Aunque no nos gustan las actitudes de los fariseos, no es raro que nos comportemos de manera semejante. Por supuesto, como ellos, practicamos regularmente nuestra religión —y eso no es malo—. Sin embargo, también como ellos solemos justificar nuestras faltas. Además, estamos inclinados a considerarnos mejores que la mayoría de la gente, y casi tan buenos como los verdaderamente santos. Somos lentos para reconocer nuestras propias faltas, pero rápidos para notar las de los demás. Queremos que se nos reconozca como inteligentes, atractivos, trabajadores y generosos, aunque no siempre lo seamos. Por eso, no nos abstenemos de fingir esas cualidades.

Los publicanos recaudaban impuestos en nombre del Imperio romano. En su mayoría eran romanos, pero se permitía que algunos judíos ocuparan ese oficio. Por colaborar con los opresores, los publicanos judíos provocaban el resentimiento del pueblo. Su trabajo les daba la oportunidad de extorsionar a la gente, lo que generaba aún más rencor.

Jesús pasó bastante tiempo con los publicanos en su esfuerzo por proclamar la misericordia de Dios. Es posible que los encontrara más dispuestos a arrepentirse que a otros. Al menos, Zaqueo —el jefe de los publicanos— demostró buena voluntad de arrepentirse cuando se encontró con Jesús en el evangelio que habríamos leído el próximo domingo si no fuera por el Día de Todos los Fieles Difuntos.

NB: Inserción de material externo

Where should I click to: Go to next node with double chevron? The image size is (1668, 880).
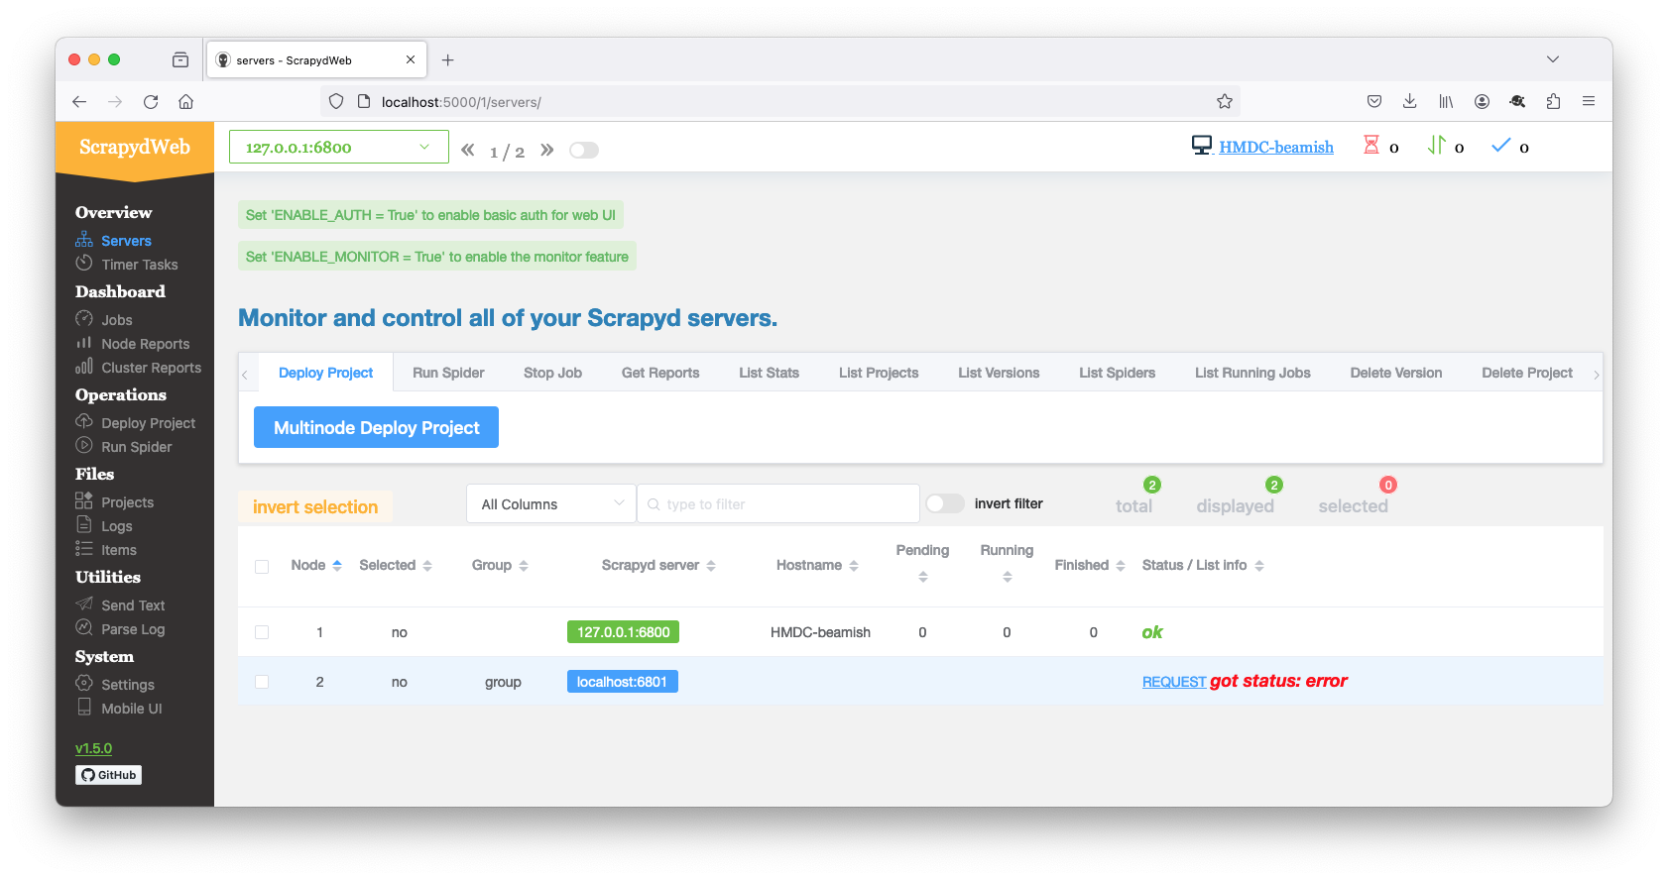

Como los publicanos, nosotros también estamos inclinados a la avaricia. Incluso es posible que participemos en pequeños engaños para ganar más dinero. Sin embargo, también como el publicano de la parábola, golpeamos nuestro pecho durante la misa y pedimos perdón al Señor en el Sacramento de la Reconciliación.

Pero pedir perdón no basta para ser justificado. Los pecadores deben reformar sus vidas. En el caso del publicano de esta parábola, se da por sentado que hizo los cambios requeridos. En la historia de Zaqueo, el jefe de los publicanos promete dar la mitad de sus bienes a los pobres antes de que Jesús lo declare salvado.

En un domingo este pasado verano, aprendimos de Jesús que debemos servir a los demás como el Buen Samaritano. Luego, el domingo siguiente, nos enseñó que es mejor escucharlo como María que servirlo como Marta. Jesús no se contradijo, sino que nos invitó a discernir bien los momentos para escucharlo y los momentos para servirlo. De modo semejante, los evangelios del domingo pasado y del de hoy están coordinados. Recordamos cómo nos instruyó el domingo pasado a orar persistentemente con la parábola de la viuda y el juez corrupto. Hoy nos explica que la oración constante no basta si no está acompañada por la humildad ante Dios.

Aunque somos arrogantes como el fariseo y avariciosos como el publicano, no estamos perdidos. Por la humildad del arrepentimiento y la oración del corazón contrito, Jesucristo nos justificará. Sin arrepentimiento, la oración es presunción; con arrepentimiento, la oración nos gana la salvación.